Machu Picchu is the bucket-list tourist attraction and the highlight of many peoples’ trip to Peru; the vastness, location and detail of the ruins make it unmissable. Without a doubt this is the crown jewel of Peruvian ruins.
The mystical citadel is perched 2592 metres high on Machu Picchu mountain, set against a vast backdrop of steep lush mountains that spike up from the deep valleys of the Urubamba and its tributaries below. Having never been discovered by Spanish conquerors, it was found relatively intact by US explorer Hiram Bingham on July 24th, 1911, making Machu Picchu a prime example of Inca architecture.
The name Machu Picchu is thought to mean Old or Ancient Mountain and most archaeologists agree that Emperor Pachacuti chose the site in the mid-fifteenth century due to its sacred geography and position for astronomy. Many archaeologists speculate that Machu Picchu’s fine stonework and temple precincts indicate its importance as an agricultural centre and the layout and quantity of the temples indicate that it was a religious centre. It boggles the mind to think exactly how the Incas managed to transport the stones up Machu Picchu mountain, but it the site’s mysterious origins that are central to its enduring appeal.
It’s easy to spend a whole day wandering the citadel, with numerous flights of steep stone steps interconnecting its palaces, temples, storehouses and terraces.

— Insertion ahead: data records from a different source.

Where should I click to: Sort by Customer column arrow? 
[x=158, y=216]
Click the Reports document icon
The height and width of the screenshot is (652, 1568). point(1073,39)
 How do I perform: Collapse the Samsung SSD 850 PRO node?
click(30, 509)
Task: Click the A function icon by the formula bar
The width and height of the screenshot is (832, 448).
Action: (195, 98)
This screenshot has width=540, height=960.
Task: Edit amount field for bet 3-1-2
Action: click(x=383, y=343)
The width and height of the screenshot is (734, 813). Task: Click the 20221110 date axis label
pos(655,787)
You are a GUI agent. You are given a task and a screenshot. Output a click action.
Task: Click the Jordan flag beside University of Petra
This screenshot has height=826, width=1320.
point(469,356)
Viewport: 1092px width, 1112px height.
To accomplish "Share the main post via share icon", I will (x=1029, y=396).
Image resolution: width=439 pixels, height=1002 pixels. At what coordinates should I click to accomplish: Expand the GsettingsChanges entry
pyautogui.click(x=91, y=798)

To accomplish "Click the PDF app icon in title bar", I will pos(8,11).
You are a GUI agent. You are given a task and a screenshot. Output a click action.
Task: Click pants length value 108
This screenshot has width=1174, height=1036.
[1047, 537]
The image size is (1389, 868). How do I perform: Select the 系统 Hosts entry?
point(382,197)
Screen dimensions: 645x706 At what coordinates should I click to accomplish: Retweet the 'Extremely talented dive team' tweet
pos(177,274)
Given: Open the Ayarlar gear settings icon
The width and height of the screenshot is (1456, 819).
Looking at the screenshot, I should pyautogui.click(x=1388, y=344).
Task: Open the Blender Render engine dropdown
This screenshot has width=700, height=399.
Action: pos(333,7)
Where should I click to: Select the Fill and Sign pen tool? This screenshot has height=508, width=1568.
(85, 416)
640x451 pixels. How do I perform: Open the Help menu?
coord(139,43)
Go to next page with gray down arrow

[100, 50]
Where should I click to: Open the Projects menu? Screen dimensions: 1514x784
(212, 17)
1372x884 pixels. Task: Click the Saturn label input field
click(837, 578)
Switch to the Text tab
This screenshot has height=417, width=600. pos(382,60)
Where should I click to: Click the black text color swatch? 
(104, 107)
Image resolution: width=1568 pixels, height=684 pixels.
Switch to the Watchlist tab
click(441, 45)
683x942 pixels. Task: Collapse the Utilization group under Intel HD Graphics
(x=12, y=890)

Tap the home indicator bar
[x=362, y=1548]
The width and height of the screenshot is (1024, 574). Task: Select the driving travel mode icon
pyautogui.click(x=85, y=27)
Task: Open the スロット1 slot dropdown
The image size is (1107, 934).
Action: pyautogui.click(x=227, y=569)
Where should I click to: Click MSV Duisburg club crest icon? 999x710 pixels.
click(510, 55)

The highlights are the elegant Sun Temple, the surreal Royal Mausoleum, the monolithic shrines of the Sacred Plaza and the mysteriously carved Intihuatana stone.
More energetic guests should try to get their hands on one of the 400 daily tickets to climb to the summit of Huayna Picchu, the peak which sits 2720 metres above sea level. The steep, sometimes nearly vertical climb is not for the faint-hearted, but those who do make it may be rewarded with exclusive birds-eye views of the Machu Picchu citadel which make all the sweating and puffing worthwhile.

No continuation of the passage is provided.